Holder started to speak to say that Gohmert was wrong when, his blood all het up by gettin' backsassed by a Negro, Gohmert jumped in, "You point out one thing that I pointed -- that I said that was not true." Gohmert had to have his cross-burning ass smacked down by committee chair Bob Goodlatte (which is just the most awesome name for a Republican), who told Gohmert to shut the fuck up and let Holder answer.

And then Holder pantsed Gohmert in front of everyone and pointed out what a tiny little dick and balls the Texan has: "The only observation I was going to make is that you state as a matter of fact what the FBI did and did not do. And unless somebody has done something inappropriate, you don't have access to the FBI files. You don't know what the FBI did. You don't know what the FBI's interaction was with the Russians. You don't know what questions were put to the Russians, whether those questions were responded to. You simply do not know that. And you have characterized the FBI as being not thorough or taking exception to my characterization of them as being thorough. I know what the FBI did. You cannot know what I know. That's all."

What followed can best be described as Gohmert going into an insulted idiot rage, screaming and slapping himself, crying that the Negro had gotten so uppity as to tell him he's wrong, while the other Republicans, including Issa, realized they had let him out of the cellar for too long and tried desperately to shut him up and get him back into the basement to sit in his rocker next to the radio that plays Rush Limbaugh's show. Holder's look of barely contained amusement is pretty fuckin' sweet. It climaxed with Gohmert saying, and this is as clear as can be in the video, "The attorney general will not cast aspersions on my asparagus." No, really. And so, his asparagus defended, he was done.
Which brings us to Ted Cruz, a rising star in Texas politics (which is a similar title, these days, to "pees his pants the least"). This is the fine human being who said that sending money to victims of Hurricane Sandy was "wasteful" and Federal aid is "pork."

Or, at least it was. Until it was Federal aid for victims of the fertilizer plant explosion in West, Texas.
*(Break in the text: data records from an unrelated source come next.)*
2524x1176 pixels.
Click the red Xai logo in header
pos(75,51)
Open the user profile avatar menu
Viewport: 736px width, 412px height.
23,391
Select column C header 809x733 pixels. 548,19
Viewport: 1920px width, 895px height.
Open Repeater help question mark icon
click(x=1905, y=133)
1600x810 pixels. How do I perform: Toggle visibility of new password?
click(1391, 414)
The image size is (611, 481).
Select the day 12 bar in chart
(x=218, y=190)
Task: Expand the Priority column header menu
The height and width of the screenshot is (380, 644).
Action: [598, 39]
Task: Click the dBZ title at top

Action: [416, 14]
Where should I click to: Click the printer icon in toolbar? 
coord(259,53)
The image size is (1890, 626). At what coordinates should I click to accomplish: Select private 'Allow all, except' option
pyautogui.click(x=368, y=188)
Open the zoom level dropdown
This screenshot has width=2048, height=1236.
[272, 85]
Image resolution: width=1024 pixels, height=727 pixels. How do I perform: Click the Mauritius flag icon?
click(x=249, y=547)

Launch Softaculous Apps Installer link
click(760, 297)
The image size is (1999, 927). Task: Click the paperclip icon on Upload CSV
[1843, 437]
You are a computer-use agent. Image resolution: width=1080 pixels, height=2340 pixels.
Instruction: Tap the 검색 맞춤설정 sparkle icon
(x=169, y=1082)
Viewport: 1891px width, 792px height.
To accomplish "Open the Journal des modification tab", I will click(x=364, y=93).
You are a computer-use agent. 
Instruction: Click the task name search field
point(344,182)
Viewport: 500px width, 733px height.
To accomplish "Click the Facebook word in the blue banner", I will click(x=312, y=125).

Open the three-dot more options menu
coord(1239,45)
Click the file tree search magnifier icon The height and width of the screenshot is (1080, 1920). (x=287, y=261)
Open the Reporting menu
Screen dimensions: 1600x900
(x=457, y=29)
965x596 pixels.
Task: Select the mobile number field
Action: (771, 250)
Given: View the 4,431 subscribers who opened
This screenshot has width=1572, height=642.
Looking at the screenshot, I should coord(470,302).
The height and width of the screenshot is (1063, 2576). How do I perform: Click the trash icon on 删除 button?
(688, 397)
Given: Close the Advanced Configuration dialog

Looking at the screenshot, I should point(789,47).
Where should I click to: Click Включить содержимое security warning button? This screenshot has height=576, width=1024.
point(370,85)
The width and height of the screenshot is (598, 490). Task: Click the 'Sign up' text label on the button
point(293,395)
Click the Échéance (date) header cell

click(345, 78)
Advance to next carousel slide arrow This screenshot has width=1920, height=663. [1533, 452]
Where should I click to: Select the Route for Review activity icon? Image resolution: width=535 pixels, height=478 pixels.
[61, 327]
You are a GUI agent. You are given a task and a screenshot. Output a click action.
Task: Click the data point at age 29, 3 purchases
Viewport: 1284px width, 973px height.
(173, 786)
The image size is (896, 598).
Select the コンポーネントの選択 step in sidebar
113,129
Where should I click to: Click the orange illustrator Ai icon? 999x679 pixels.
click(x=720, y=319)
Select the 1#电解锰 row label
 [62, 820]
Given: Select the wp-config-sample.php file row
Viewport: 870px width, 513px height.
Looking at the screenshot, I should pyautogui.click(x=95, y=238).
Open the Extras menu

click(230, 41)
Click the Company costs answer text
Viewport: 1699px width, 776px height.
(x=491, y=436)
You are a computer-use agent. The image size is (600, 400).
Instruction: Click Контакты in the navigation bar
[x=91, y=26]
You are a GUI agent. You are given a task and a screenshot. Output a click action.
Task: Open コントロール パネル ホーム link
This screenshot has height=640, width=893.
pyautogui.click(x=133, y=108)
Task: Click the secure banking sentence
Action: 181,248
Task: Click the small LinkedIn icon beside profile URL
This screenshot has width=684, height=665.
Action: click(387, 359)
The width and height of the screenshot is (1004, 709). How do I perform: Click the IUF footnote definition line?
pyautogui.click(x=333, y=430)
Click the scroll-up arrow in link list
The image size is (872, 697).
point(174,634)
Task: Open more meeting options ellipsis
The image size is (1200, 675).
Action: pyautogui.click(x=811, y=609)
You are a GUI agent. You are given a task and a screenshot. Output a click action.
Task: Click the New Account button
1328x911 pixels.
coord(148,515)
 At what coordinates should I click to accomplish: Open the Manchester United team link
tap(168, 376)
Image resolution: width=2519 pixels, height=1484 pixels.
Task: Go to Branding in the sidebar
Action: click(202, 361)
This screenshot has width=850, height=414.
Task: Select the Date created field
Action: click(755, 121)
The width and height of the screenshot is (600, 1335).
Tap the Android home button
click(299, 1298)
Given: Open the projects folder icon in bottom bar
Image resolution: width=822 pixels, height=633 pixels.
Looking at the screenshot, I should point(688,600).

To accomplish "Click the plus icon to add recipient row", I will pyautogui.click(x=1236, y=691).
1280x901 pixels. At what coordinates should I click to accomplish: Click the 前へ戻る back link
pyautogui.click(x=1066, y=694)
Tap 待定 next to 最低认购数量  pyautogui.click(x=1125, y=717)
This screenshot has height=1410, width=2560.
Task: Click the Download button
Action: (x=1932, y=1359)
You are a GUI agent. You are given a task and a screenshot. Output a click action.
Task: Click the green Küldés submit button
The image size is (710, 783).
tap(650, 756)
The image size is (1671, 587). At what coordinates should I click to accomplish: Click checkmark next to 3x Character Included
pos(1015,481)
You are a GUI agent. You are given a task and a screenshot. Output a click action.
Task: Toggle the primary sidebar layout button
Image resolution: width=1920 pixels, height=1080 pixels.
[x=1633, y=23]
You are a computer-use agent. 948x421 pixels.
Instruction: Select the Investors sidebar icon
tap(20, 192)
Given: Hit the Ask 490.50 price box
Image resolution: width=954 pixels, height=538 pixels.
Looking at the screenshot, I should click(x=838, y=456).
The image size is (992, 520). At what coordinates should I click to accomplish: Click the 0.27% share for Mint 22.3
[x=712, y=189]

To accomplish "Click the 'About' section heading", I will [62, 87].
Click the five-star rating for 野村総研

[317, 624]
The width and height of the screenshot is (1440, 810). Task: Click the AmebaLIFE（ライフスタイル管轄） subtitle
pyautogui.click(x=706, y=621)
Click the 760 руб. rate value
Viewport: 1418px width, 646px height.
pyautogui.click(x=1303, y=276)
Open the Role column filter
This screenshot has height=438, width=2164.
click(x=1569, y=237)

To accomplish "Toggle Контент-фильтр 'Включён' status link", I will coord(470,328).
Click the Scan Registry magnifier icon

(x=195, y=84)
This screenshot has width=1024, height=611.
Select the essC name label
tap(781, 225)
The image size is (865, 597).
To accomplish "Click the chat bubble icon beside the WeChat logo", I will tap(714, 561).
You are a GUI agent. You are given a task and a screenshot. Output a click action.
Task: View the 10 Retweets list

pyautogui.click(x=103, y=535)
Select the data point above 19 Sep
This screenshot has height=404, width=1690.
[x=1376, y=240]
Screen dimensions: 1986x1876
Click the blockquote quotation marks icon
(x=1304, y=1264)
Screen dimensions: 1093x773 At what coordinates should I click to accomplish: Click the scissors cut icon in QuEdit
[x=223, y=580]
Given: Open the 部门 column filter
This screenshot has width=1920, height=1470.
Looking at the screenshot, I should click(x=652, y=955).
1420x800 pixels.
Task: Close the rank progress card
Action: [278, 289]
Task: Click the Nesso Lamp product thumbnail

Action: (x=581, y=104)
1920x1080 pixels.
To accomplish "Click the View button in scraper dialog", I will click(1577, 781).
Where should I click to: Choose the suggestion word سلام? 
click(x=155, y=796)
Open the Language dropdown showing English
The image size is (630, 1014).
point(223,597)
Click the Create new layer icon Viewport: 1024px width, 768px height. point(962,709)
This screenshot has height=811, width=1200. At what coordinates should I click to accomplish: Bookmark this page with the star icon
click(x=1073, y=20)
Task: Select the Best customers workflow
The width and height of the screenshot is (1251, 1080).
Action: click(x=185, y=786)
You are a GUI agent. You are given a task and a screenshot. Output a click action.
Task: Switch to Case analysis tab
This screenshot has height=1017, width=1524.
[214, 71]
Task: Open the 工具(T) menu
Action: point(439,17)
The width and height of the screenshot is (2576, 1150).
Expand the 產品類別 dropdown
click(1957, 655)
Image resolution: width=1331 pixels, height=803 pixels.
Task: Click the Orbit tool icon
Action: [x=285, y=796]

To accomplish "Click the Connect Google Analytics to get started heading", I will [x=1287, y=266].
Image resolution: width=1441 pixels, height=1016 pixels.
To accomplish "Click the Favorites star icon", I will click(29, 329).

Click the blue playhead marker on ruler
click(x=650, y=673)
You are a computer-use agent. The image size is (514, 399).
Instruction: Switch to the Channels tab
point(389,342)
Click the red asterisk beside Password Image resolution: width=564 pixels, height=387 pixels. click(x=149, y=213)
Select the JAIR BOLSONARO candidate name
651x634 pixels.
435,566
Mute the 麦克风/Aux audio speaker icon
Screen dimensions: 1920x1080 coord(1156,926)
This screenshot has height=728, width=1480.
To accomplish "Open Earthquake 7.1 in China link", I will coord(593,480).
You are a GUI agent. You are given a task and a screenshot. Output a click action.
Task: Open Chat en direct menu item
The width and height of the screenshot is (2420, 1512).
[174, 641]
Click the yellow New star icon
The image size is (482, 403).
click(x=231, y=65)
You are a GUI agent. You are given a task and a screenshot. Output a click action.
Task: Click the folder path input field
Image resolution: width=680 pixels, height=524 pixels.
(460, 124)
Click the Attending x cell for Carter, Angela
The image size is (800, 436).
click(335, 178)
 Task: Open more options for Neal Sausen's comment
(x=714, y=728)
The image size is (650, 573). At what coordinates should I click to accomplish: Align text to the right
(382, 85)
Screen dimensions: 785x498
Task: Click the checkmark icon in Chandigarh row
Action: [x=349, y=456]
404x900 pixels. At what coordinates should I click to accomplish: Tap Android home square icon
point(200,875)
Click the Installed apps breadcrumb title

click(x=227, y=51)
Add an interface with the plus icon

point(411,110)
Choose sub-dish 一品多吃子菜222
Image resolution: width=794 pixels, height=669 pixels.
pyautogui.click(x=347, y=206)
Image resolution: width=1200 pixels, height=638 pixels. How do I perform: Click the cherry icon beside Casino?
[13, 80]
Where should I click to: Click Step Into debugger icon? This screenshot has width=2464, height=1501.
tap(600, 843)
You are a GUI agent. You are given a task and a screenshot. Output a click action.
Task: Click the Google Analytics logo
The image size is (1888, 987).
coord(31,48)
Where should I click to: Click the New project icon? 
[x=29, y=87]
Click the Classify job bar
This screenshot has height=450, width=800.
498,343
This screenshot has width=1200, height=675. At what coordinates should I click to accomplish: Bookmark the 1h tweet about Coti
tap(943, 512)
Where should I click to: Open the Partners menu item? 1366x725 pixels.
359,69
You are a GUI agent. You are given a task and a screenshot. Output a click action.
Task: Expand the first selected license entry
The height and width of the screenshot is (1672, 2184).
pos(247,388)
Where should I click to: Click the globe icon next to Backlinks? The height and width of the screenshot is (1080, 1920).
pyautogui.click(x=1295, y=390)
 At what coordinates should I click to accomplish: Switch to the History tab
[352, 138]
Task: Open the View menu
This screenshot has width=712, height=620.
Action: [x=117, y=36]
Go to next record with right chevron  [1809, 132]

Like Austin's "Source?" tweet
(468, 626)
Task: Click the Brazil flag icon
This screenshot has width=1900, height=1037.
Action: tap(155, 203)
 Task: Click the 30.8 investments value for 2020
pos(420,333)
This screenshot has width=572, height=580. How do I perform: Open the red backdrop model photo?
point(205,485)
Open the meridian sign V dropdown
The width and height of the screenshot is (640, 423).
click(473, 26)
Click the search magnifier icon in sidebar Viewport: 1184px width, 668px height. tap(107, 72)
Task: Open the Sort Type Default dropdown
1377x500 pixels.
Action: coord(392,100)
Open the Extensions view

Then, suddenly, he was "working to ensure that all available resources are marshaled to deal with the horrific loss of life and suffering that we've seen."

Of course, this is the same Ted Cruz who recently tried to denigrate John Kerry and Chuck Hagel as being "less than ardent fans of the U.S. military," implying that they wouldn't keep America safe from foreign attacks.

Now, it's important to remember here that Cruz is talking about two decorated war heroes. One Democrat, one Republican. While the only uniform Cruz has ever worn is that Reichsmarschall uniform he keeps in his basement.

And the stupidity isn't confined to the upper echelons of Texas politics, either. Let's consider the judge in McKinney, Texas, who decided to insert a clause in the divorce papers to keep a lesbian from living with her partner, or lose custody of her two children to a convicted felon who rarely bothers to see the children. Because the judge didn't approve of the wife's "lifestyle."

There are stupid people everywhere. But somehow, they seem to grow 'em bigger in Texas.